Der grobe Diagnosefehler ist nur unter engen Voraussetzungen mit dem groben Behandlungsfehler gleichzusetzen (BGH VersR 1988, 293; VersR 1981, 1033; VersR 1992, 1263; VersR 2008, 644). Er ist erst dann gegeben, wenn die Fehlinterpretation eines Befundes aus objektiver Sicht nicht mehr verständlich erscheint und dem Behandelnden schlechterdings nicht unterlaufen darf. Hat der Behandelnde zum Beispiel die Durchführung einer bestimmten Untersuchungsmethode versäumt und infolge dessen eine fehlerhafte Diagnose gestellt, muss er hierfür einstehen. Gleichwohl ist die Schwelle, von der ab ein Diagnoseirrtum als schwerer Verstoß gegen die Regeln der ärztlichen Kunst zu beurteilen ist, der dann zu einer Belastung mit dem Risiko der Unaufklärbarkeit des weiteren Ursachenverlaufs führen kann, hoch anzusetzen.

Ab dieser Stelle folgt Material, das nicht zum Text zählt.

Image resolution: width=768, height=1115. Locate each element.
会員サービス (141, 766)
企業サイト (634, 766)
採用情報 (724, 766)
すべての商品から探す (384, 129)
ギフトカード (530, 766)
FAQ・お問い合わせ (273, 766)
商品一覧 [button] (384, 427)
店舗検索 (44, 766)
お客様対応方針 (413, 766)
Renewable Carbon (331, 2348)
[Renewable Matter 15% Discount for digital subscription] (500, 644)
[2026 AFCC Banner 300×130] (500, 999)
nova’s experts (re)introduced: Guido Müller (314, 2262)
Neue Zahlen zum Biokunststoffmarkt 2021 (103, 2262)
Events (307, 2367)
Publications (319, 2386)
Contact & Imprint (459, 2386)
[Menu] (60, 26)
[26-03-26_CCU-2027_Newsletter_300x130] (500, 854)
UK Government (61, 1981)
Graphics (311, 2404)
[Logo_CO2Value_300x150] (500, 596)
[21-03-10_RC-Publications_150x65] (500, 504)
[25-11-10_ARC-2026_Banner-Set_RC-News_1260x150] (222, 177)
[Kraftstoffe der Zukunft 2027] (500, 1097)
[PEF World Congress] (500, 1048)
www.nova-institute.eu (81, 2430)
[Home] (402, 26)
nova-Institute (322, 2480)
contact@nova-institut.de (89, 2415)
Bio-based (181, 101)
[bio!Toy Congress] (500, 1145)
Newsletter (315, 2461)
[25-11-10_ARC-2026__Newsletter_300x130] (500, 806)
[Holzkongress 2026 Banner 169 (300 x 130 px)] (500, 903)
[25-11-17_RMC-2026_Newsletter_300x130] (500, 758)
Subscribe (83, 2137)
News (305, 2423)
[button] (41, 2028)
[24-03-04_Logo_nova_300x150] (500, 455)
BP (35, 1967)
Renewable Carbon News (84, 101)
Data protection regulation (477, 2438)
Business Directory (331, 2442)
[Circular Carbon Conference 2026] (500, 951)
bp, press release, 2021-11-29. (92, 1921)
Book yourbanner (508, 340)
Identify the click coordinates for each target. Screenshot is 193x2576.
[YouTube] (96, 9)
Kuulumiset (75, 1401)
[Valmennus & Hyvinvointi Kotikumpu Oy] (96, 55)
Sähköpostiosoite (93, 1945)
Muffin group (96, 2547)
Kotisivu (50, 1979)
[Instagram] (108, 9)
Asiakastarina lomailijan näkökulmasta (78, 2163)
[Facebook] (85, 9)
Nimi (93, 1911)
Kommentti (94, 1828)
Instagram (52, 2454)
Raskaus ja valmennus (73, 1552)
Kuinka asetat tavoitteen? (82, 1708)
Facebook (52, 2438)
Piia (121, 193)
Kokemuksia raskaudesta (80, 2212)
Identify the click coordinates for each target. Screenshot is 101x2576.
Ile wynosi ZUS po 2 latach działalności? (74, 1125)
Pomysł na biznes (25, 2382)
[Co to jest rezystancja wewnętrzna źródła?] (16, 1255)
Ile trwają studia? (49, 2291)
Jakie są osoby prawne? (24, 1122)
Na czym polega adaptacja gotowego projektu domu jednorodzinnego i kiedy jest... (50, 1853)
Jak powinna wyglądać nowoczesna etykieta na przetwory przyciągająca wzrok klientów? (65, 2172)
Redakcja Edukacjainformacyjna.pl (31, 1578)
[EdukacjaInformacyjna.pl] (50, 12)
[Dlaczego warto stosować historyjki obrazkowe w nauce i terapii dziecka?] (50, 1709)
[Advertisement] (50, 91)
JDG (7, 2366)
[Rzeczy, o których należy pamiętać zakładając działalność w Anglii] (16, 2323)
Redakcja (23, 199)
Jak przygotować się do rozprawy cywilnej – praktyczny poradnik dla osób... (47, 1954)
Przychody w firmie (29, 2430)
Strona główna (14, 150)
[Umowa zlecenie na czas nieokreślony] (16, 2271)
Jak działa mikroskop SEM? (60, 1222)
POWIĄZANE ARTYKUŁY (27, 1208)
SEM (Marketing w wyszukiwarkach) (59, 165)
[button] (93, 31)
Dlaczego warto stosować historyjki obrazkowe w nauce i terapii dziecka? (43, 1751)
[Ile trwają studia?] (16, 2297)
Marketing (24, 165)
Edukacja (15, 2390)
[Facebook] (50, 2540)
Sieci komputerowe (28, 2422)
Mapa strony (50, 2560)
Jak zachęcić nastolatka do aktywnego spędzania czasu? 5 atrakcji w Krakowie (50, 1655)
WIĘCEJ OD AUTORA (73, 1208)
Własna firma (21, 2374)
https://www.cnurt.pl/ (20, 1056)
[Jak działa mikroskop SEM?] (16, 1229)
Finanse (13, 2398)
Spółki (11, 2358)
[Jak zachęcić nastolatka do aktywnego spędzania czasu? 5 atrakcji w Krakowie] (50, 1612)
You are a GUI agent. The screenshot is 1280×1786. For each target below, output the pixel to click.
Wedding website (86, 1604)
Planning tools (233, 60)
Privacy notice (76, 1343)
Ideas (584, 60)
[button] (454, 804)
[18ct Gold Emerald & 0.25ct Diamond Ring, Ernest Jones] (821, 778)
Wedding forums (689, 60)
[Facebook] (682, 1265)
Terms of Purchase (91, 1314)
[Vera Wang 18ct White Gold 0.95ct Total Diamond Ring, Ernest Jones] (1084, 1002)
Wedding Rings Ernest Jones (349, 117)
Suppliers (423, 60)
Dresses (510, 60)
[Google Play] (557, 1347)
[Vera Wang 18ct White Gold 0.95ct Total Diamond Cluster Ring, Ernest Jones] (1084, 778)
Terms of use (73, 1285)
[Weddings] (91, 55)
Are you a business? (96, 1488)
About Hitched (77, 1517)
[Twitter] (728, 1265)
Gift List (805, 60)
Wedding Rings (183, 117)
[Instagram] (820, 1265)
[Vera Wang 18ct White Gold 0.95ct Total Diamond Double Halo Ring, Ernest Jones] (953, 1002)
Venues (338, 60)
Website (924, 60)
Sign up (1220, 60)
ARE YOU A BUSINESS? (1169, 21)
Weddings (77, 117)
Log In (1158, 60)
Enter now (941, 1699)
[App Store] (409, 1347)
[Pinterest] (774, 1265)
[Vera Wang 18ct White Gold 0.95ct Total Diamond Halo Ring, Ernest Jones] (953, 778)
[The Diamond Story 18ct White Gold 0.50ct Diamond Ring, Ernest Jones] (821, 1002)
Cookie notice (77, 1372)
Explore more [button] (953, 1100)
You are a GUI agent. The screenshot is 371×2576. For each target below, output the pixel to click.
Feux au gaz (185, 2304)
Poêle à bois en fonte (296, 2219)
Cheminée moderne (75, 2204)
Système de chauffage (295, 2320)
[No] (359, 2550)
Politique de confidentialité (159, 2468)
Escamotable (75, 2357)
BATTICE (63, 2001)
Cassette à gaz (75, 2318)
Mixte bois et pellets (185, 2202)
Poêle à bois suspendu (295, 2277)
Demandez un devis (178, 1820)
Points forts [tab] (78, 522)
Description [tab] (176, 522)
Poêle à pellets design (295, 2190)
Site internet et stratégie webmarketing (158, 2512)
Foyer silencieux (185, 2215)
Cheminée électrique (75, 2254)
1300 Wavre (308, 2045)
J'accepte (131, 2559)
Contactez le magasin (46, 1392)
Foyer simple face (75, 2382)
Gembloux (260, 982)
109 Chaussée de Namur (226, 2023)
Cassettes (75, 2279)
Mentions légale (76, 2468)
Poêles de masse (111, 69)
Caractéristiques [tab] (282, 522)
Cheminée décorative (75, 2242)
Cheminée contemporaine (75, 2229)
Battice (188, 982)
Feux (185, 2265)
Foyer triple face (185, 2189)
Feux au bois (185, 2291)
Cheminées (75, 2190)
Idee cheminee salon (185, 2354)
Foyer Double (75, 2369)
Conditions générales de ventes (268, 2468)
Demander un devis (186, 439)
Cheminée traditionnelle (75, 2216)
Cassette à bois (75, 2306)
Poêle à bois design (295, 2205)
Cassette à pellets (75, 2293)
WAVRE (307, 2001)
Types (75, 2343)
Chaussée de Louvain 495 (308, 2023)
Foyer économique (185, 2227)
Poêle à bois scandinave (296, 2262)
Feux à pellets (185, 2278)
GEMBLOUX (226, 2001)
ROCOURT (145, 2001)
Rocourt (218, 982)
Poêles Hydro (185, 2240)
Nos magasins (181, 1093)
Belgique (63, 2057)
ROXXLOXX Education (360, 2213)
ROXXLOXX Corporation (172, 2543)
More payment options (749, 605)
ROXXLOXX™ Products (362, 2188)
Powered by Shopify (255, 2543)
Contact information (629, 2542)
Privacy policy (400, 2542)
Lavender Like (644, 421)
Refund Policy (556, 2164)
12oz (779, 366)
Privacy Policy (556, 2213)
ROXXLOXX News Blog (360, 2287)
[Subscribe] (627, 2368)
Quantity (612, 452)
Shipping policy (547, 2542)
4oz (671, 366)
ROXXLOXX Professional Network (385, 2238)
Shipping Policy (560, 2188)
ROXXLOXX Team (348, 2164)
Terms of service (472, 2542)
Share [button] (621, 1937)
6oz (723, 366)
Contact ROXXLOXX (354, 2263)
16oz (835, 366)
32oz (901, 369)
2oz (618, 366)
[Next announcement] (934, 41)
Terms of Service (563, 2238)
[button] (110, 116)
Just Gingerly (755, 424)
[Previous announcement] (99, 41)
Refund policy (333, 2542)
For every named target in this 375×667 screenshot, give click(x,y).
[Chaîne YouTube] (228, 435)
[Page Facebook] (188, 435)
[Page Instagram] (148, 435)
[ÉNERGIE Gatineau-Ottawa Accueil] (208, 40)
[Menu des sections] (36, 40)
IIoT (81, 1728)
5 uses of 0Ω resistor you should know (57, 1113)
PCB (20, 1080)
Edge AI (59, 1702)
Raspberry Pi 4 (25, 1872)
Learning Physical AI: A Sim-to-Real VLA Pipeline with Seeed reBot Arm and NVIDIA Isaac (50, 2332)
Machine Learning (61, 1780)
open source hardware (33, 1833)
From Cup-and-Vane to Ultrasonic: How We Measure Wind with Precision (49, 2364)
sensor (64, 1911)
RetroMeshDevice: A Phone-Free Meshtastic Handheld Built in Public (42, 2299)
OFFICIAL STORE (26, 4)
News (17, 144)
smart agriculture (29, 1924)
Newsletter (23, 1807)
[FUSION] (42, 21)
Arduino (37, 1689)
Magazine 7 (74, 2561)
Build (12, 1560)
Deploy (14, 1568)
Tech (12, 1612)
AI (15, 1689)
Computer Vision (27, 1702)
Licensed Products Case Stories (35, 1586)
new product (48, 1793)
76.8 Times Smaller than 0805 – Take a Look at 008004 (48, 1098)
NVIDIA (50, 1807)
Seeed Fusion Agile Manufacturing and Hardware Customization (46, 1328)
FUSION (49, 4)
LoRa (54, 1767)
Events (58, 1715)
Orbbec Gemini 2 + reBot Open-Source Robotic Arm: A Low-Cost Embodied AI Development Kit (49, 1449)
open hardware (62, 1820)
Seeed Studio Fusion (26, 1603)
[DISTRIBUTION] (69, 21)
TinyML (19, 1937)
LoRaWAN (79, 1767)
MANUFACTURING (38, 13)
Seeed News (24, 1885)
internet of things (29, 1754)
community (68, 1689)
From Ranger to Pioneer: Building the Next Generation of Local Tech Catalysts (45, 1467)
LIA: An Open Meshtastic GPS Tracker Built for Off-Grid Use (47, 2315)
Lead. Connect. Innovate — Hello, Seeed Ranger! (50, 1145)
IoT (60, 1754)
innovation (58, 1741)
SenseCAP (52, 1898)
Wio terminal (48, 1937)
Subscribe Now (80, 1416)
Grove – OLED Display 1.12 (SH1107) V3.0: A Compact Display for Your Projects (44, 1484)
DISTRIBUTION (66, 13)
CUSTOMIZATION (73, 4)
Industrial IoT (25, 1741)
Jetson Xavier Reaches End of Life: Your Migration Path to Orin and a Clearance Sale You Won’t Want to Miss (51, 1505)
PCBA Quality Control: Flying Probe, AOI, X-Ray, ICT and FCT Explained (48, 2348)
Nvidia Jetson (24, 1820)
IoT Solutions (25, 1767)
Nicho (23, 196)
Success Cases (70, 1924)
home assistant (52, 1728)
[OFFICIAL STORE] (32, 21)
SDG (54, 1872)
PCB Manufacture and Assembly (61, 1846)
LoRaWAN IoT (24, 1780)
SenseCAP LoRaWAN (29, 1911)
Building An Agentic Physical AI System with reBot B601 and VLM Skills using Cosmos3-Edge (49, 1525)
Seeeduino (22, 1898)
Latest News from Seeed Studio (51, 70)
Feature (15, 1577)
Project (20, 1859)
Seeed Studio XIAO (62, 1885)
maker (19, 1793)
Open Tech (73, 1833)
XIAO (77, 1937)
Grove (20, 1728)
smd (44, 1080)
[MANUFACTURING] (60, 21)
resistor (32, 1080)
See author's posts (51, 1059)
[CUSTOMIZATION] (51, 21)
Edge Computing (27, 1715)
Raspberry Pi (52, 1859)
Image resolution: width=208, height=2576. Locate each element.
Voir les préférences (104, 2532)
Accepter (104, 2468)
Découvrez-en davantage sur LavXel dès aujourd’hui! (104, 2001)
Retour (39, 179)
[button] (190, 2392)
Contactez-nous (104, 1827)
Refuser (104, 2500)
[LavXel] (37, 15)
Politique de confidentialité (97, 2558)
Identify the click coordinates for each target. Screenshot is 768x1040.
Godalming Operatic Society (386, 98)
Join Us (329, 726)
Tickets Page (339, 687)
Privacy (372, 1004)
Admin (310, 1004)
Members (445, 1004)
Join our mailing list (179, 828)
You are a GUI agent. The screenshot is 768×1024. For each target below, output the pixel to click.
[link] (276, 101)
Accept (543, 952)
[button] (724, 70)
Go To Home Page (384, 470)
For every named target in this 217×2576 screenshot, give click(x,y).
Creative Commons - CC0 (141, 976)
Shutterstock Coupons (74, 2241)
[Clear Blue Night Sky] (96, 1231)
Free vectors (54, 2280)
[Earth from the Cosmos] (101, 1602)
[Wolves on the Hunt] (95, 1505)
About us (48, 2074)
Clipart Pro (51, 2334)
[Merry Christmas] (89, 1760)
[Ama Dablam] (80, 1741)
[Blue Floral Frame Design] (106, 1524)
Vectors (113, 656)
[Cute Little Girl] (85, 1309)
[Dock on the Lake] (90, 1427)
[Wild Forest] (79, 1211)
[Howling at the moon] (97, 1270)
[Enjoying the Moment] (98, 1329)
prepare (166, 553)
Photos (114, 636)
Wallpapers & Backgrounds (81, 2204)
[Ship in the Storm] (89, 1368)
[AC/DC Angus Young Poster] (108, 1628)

- Ausnahme: grober Befunderhebungsfehler
Schließlich kann auch der grobe Verstoß gegen die den Behandelnden treffende Befunderhebungs- oder Befundsicherungspflicht den Tatbestand des Absatzes 5 Satz 1 erfüllen. Ist die Verletzung der Befunderhebungs- oder -sicherungspflicht als grob fehlerhaftes Vorgehen zu bewerten, so löst dieser grobe Fehler die Rechtsfolge des Absatzes 5 Satz 1 aus. Gleiches soll gemäß Absatz 5 Satz 2 in Fortführung der Rechtsprechung des Bundesgerichtshofs (BGH VersR 1996, 633; VersR 1999, 1282, 1284) unter bestimmten Voraussetzungen auch für den Fall eines einfachen Befunderhebungs- oder -sicherungsfehlers gelten. Liegt zunächst nur ein einfacher Verstoß gegen die Befunderhebungs- oder - sicherungspflicht vor, bei dem sich jedoch im Falle der Erhebung des unterbliebenen Befundes mit hinreichender Wahrscheinlichkeit ein so deutlicher und gravierender Befund offenbart hätte, der dringenden Anlass zu weiteren Maßnahmen gegeben hätte und wäre in dieser Situation das Unterlassen der erforderlichen Maßnahmen als grob fehlerhaft zu würdigen, so führt dies ebenfalls zu einer Umkehr der Beweislast nach Maßgabe des Absatzes 5 Satz 1.
Was wird von der Regelung des § 630 h BGB nicht mit umfasst?
Eine über die Ursächlichkeit des Behandlungsfehlers für die Rechtsgutsverletzung hinausgehende Beweislastumkehr ist von der Regelung des Absatzes 5 nicht erfasst. Insbesondere erstreckt sich die Beweislastumkehr grundsätzlich auch nicht auf die Ursächlichkeit des Behandlungsfehlers für weitere (Folge-)Schäden (BGH VersR 2008, 644, 647).
Wie kann sich der Behandelnde entlasten?
Der Behandelnde kann sich entlasten, indem er beweist, dass der Behandlungsfehler nicht generell geeignet war, einen Gesundheitsschaden der eingetretenen Art herbeizuführen oder dass jeglicher Ursachenzusammenhang aufgrund der besonderen Umstände des Einzelfalls äußert unwahrscheinlich war.